To handle that, change phys_pud_init() and similar functions to return
allocation errors via ERR_PTR() and check for that in arch_add_memory().
Signed-off-by: Em Sharnoff <sharnoff@neon.tech>
---
Changelog:
- v2: switch from special-casing zero value to using ERR_PTR()
---
arch/x86/mm/init.c | 6 ++++-
arch/x86/mm/init_64.c | 54 +++++++++++++++++++++++++++++++++++++++----
2 files changed, 55 insertions(+), 5 deletions(-)
diff --git a/arch/x86/mm/init.c b/arch/x86/mm/init.c
index bfa444a7dbb0..82dd5ce03dd6 100644
--- a/arch/x86/mm/init.c
+++ b/arch/x86/mm/init.c
@@ -533,6 +533,7 @@ bool pfn_range_is_mapped(unsigned long start_pfn, unsigned long end_pfn)
* Setup the direct mapping of the physical memory at PAGE_OFFSET.
* This runs before bootmem is initialized and gets pages directly from
* the physical memory. To access them they are temporarily mapped.

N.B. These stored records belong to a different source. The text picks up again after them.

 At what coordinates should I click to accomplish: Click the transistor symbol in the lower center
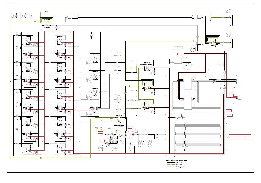pos(117,131)
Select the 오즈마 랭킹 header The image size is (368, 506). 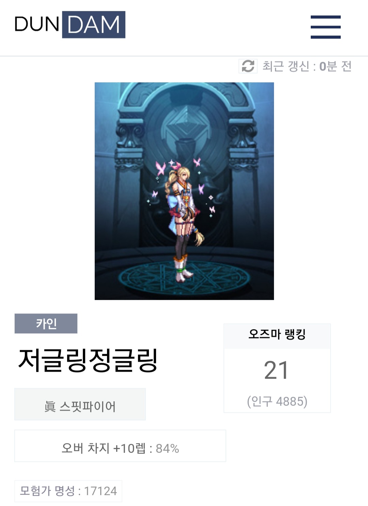pyautogui.click(x=277, y=334)
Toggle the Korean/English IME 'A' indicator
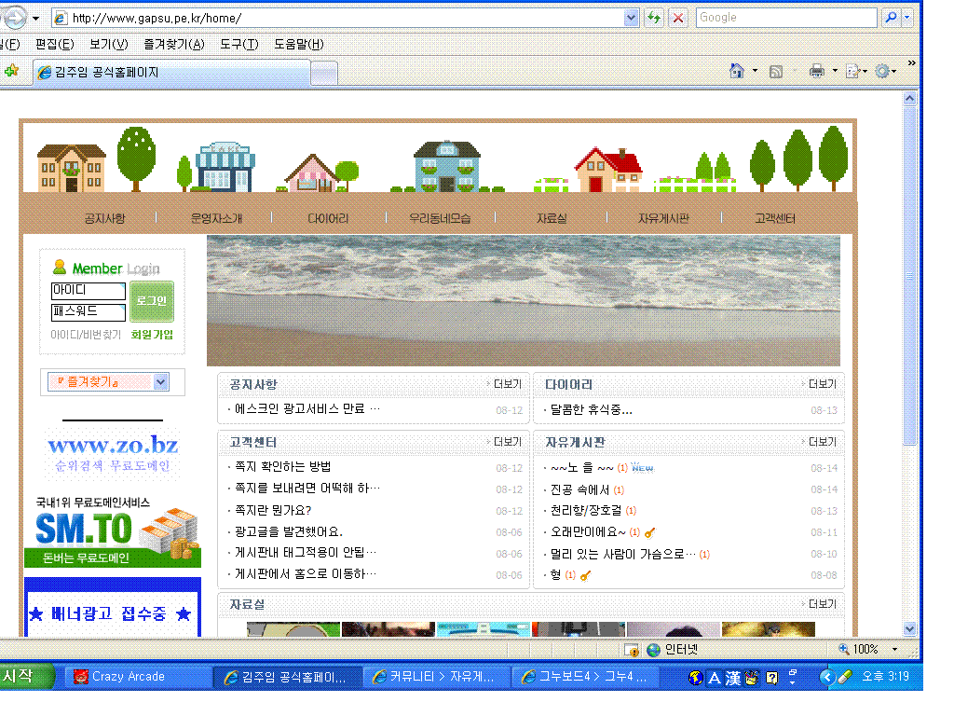The width and height of the screenshot is (954, 716). (715, 678)
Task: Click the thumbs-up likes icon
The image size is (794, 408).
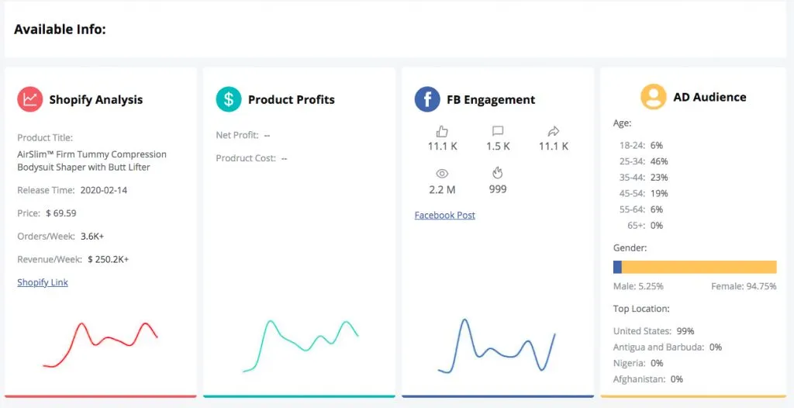Action: [443, 131]
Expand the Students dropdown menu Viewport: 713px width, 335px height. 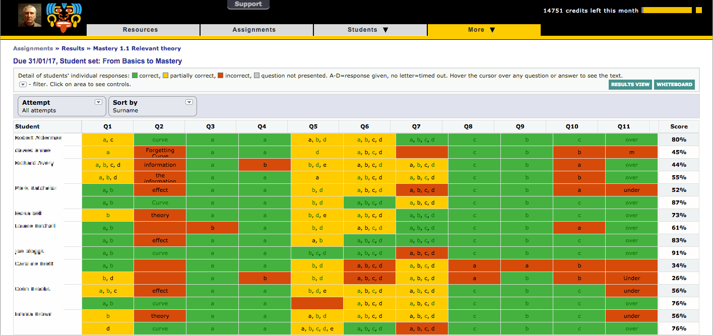370,30
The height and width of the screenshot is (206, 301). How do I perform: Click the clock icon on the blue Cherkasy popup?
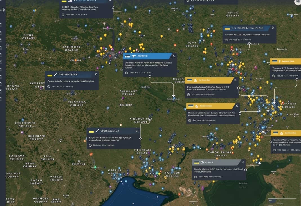(127, 73)
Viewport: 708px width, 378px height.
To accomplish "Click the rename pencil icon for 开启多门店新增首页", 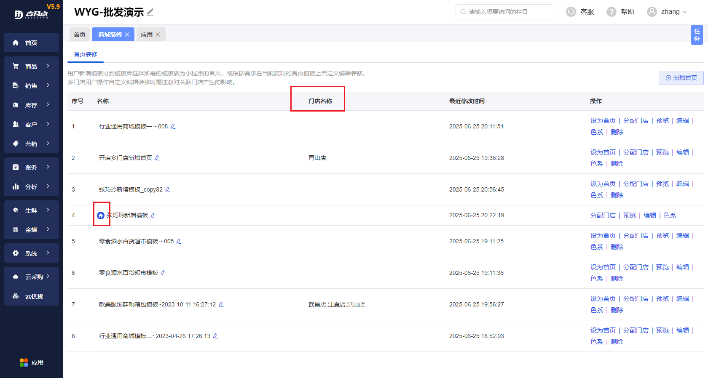I will click(x=157, y=158).
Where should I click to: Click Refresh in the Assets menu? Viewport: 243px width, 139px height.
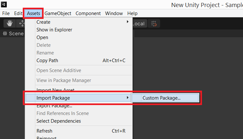[x=44, y=131]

+ * Allocation errors are returned with ERR_PTR.
*/
unsigned long __ref init_memory_mapping(unsigned long start,
unsigned long end, pgprot_t prot)
@@ -547,10 +548,13 @@ unsigned long __ref init_memory_mapping(unsigned long start,
memset(mr, 0, sizeof(mr));
nr_range = split_mem_range(mr, 0, start, end);
- for (i = 0; i < nr_range; i++)
+ for (i = 0; i < nr_range; i++) {
ret = kernel_physical_mapping_init(mr[i].start, mr[i].end,
mr[i].page_size_mask,
prot);
+ if (IS_ERR(ret))
+ return ret;
+ }
add_pfn_range_mapped(start >> PAGE_SHIFT, ret >> PAGE_SHIFT);
diff --git a/arch/x86/mm/init_64.c b/arch/x86/mm/init_64.c
index 7c4f6f591f2b..3ab261aa8eff 100644
--- a/arch/x86/mm/init_64.c
+++ b/arch/x86/mm/init_64.c
@@ -502,7 +502,8 @@ phys_pte_init(pte_t *pte_page, unsigned long paddr, unsigned long paddr_end,
/*
* Create PMD level page table mapping for physical addresses. The virtual
* and physical address have to be aligned at this level.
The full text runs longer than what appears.